When looking forward, the bereaved person can see their future clearly but will still appreciate talking about the person who has died, like Mrs G. A coaching style of consulting is helpful here; consider where the person is versus where they would like to be. Discuss the concept of ‘growing around grief’. Perhaps talk about ‘touchstones’ – objects or rituals by which we remember the deceased. 

Well-managed grief doesn’t just reduce the impact on the bereaved; it can reduce the frequency of patient contacts and make our jobs easier and more satisfying. My daily work today is very different to when I started practising 20 years ago. I consult largely over the phone, or via email, whilst simultaneously supervising the work of several patient-facing clinicians in ARRS roles.

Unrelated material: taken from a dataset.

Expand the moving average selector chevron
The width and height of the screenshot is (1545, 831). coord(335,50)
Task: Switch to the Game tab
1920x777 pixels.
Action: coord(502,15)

Discussing bereavement feels like treating myself to a bit of ‘old-fashioned general practice’. I spend time over a few weeks or months getting to know someone and their family, offering regular contact, including at home if they are housebound. I have dusted off my copy of ‘The Inner Consultation’ and enjoy tuning in to what is not being said during consultations.

This might sound daunting, but with practice over the last 12 months, I have found I can fit this around checking a BP, examining a leg ulcer and maybe even ticking a QOF box. My face-to-face appointments are 15 minutes which gives me ample time to acknowledge the sadness of loss or listen to an anecdote, as I do with Mrs G. Grief is an important cause of morbidity and mortality and is therefore completely integral to our work. Helping patients deal with bereavement is holistic care at its very best, and I have personally found it the perfect antidote to burnout.

Dr Lynsey Bennett is a GP and GP trainer Oxford and a Bereavement Care Fellow at Thames Valley and Wessex Primary Care School.

Dr Sheena Sharma is a GP and GP trainer Oxford, and Associate Dean at Thames Valley and Wessex Primary Care School.